PGRMC1 is a member of the membrane-associated progesterone receptor (MAPR) family, which plays various roles under both pathological and physiological conditions. Although PGRMC1 is expressed in macrophages, its functions in macrophages remain to be fully elucidated. In this study, we aimed to investigate the roles of PGRMC1 in regulating Toll-like receptor (TLR) signaling in macrophages by inhibiting PGRMC1. The expression levels of Pgrmc1 in RAW264.7 cells, a monocyte/macrophage-like cell line, were significantly increased by TLR3 stimulation but not by TLR4 stimulation. Inhibition of PGRMC1 in RAW264.7 cells significantly suppressed the increased expression of interferon beta1 (Ifnb1) induced by TLR3 stimulation. Additionally, inhibition of PGRMC1 significantly suppressed the upregulation of Ticam1, an essential regulator of TLR3 signaling.

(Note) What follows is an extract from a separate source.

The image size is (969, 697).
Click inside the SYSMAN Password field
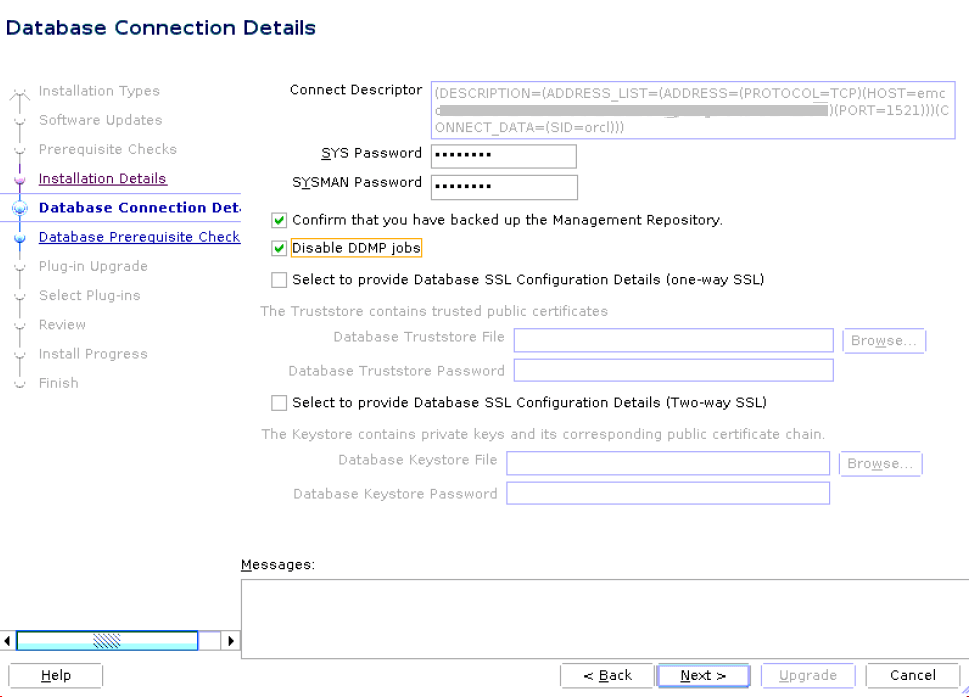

However, inhibition of PGRMC1 had little effect on the expression levels of interferon regulatory factor 3 (Irf3), a key transcriptional regulator of IFNβ1. Inhibition of PGRMC1 in RAW264.7 cells also exhibited a minimal effect on the increased expression of interleukin-6 (Il-6) induced by TLR4 stimulation. PGRMC2, another member of the MAPR family, was expressed in RAW264.7 cells, but it did not compensate for the absence of PGRMC1, despite the high homology between the amino acid sequences of PGRMC1 and PGRMC2. In conclusion, our results suggest that PGRMC1 in RAW264.7 cells modulates Ifnb1 expression by regulating Ticam1 expression. To the best of our knowledge, this is the first study to demonstrate that PGRMC1 contributes to regulating IFNβ1 production in response to TLR3 stimulation in RAW264.7 cells.
Keywords: IFNβ1; Macrophages; PGRMC1; RAW264.7; TICAM1; TLR3.
© 2025 The Authors.